Pencopotan ini merupakan bagian dari upaya berkelanjutan untuk memerangi perilaku tidak otentik yang terkoordinasi di Facebook, dan aktivitas pertama yang dikaitkan dengan pemerintah Saudi. Negara-negara di Timur Tengah semakin beralih ke Facebook, Twitter, dan Youtube Google untuk menjajakan pengaruh politik terselubung secara online.

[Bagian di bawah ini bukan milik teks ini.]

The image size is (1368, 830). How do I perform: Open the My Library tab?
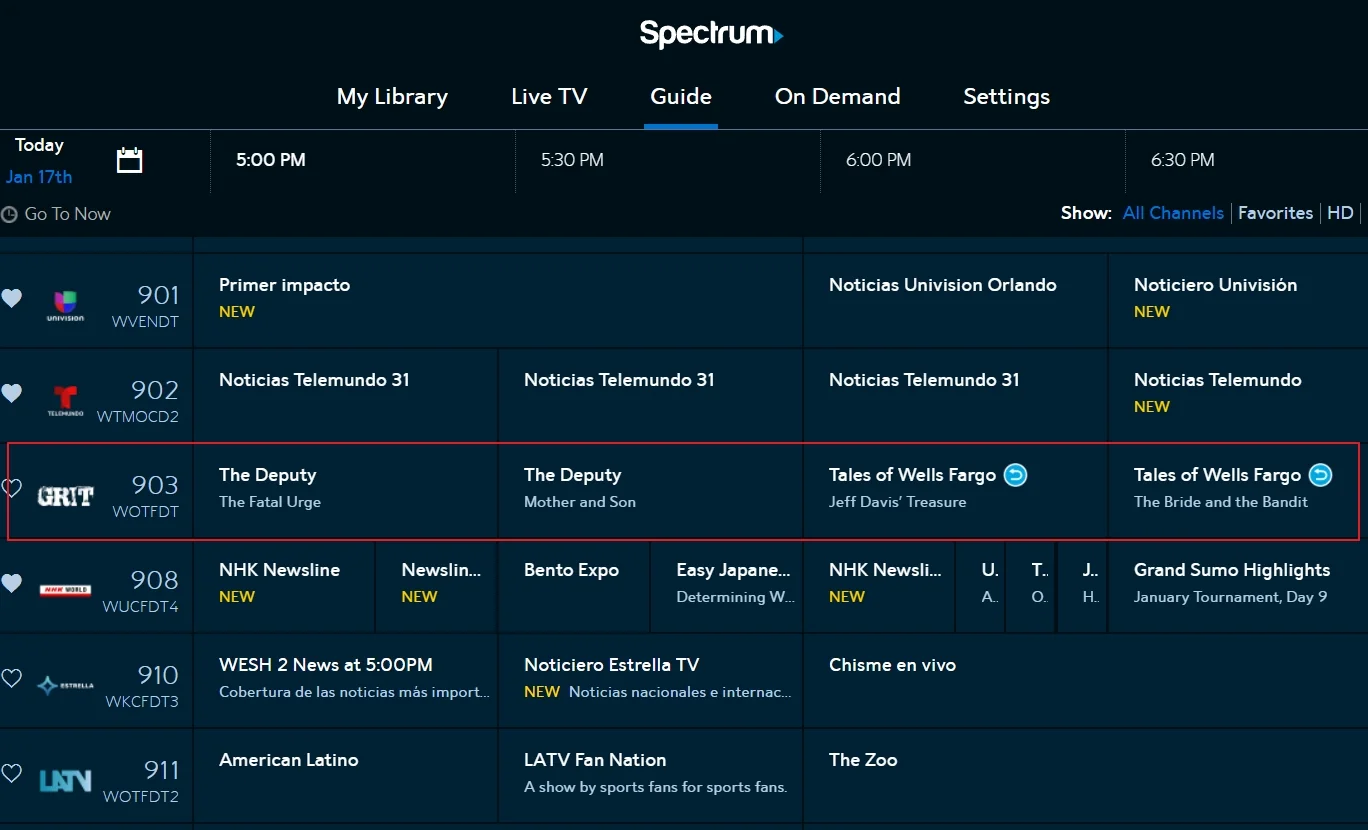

Kantor berita Reuters merinci kampanye ekspansif yang didukung Iran tahun lalu. Sementara Riyadh telah dituduh menggunakan taktik yang sama untuk menyerang saingan regional Qatar, dan menyebarkan disinformasi setelah pembunuhan jurnalis Jamal Khashoggi.

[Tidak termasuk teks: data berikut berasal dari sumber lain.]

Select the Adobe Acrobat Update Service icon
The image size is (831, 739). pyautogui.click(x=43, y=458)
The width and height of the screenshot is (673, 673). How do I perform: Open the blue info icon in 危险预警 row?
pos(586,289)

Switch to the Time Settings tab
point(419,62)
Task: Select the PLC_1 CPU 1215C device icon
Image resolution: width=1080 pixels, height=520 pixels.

Arab Saudi telah berulang kali membantah terlibat dalam kematian Khashoggi, dan belum menanggapi tuduhan sebelumnya tentang aktivitasnya di media sosial. Bersama dengan Uni Emirat Arab (UEA), Bahrain dan Mesir, negara itu memberlakukan blokade laut, darat dan udara di Qatar pada Juni 2017, menuduhnya mendukung terorisme.
Bulan lalu, dalam serangkaian artikel, Aljazirah meneliti peran Twitter di Timur Tengah sejak Musim Semi Arab. Penelitian mengungkapkan, manipulasi Twitter selama krisis Teluk menunjukkan jaringan bot yang luas mencoba mempopulerkan hashtag tertentu, mengirimkan berita palsu, dan menyebarkan propaganda sebelum dan segera setelah dimulainya blokade.

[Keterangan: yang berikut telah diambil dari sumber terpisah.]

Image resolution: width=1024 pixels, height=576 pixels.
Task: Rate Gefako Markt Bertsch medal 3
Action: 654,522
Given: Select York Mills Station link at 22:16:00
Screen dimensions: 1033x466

Facebook mengumumkan penghapusan "perilaku tidak autentik" beberapa kali dalam sebulan. Akan tetapi pernyataan yang secara langsung menghubungkan perilaku tersebut dengan pemerintah jarang terjadi.
Gleicher mengatakan, kampanye Saudi beroperasi di Facebook dan platform berbagi foto Instagram-nya, terutama menargetkan negara-negara di Timur Tengah dan Afrika Utara, termasuk Qatar, UEA, Mesir, dan Palestina.
Facebook juga mengatakan pada Kamis telah menangguhkan jaringan terpisah lebih dari 350 akun yang terhubung dengan perusahaan pemasaran di Mesir dan UEA. Dalam hal itu, itu tidak secara langsung menghubungkan kegiatan dengan pemerintah.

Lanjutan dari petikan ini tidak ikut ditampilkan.